Mme X. et M. Y. demandent la confirmation du jugement et la nullité des devis, en reprenant les motifs du jugement et en soutenant que la société Sonnet et entrez a manqué à son devoir de conseil et d'information. Pour ce faire, invoquant les dispositions de l'article 1602 du code civil, ils font valoir qu'ils ont signé, avec le représentant de la société Sonnet et entrez, deux devis ne comportant pas les mêmes mentions, qu'un seul était accompagné des conditions générales de vente et qu'ainsi, ils n'ont pas su à quoi ils s'engageaient ; que la société Sonnet et entrez était informée de ce qu'ils avaient recours à un crédit bancaire ; que l'absence de renseignement, sur les devis signés par eux, de certaines rubriques indispensables à l'établissement de la commande relève d'une faute du vendeur qui n'a pas clairement expliqué ce à quoi il s'obligeait ni ce à quoi étaient tenus les acquéreurs, alors qu'il lui incombait de s'assurer de la parfaite rédaction de ce document et qu'en agissant ainsi, il a manqué, en sa qualité de professionnel, à son devoir de conseil.

 

- Sur l'engagement de Mme X. et M. Y. :

Alors qu'ils avaient signé les devis et les conditions générales de vente jointes à l'un d'eux, ainsi qu'un échéancier de leurs versements, Mme X. et M. Y. n'ont pas renseigné certaines rubriques portées sur ces devis et considérées par eux comme indispensables à l'établissement de la commande.
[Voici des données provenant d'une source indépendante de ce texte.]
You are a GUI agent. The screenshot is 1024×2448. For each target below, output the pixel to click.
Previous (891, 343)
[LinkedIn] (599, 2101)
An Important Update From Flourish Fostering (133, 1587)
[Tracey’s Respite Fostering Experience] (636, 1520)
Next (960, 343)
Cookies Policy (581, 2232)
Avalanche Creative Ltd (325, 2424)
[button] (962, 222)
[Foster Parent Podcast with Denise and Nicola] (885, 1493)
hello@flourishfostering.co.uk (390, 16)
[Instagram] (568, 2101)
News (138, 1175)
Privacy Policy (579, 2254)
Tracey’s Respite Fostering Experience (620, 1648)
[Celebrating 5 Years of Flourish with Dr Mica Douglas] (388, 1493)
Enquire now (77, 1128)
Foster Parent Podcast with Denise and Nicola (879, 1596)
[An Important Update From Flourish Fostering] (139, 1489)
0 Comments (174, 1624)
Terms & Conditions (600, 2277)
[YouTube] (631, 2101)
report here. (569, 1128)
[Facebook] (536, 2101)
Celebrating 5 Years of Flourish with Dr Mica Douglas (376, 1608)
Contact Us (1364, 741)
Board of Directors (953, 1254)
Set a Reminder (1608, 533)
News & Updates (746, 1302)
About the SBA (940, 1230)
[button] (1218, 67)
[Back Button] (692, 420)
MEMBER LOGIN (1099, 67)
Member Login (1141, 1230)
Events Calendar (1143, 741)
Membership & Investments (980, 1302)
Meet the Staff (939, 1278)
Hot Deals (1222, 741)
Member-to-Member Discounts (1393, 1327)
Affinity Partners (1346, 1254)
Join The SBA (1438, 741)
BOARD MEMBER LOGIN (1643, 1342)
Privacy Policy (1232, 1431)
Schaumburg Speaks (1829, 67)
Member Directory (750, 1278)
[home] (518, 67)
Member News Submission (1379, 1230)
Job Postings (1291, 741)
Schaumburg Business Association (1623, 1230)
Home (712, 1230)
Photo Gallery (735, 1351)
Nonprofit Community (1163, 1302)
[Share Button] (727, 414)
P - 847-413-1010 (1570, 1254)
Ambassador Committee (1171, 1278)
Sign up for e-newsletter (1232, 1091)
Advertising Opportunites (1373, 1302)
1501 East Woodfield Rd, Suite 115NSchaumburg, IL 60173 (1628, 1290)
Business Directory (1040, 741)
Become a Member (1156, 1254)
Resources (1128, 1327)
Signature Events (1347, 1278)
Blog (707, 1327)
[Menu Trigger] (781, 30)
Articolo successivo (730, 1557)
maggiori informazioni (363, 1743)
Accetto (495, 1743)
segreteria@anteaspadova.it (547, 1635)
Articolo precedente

Or, ne démontrant pas, même s'ils l'affirment, que la société Sonnet et entrez était informée de ce qu'ils avaient demandé un crédit bancaire, ils ne peuvent lui reprocher une absence de renseignement sur des précisions qu'ils étaient invités à donner. Et Mme X., technicienne-géomètre et M. Y., mécanicien automobile, ne peuvent sérieusement soutenir qu'ils n'ont pas su à quoi ils s'engageaient en signant deux documents intitulés « devis », au motif que certaines rubriques n'ont pas été renseignées. Pour le reste, ils relèvent inutilement qu'ils ont signé deux devis ne comportant pas les mêmes mentions et qu'un seul était accompagné des conditions générales de vente. Ainsi, puisqu'ils leur incombaient de renseigner certaines rubriques, cette absence de renseignement leur est imputable et ils ne démontrent ni la faute de la société Sonnet et entrez ni un manquement à son obligation d'information sur l'objet et les prestations contractuelles, qui auraient vicié leur consentement.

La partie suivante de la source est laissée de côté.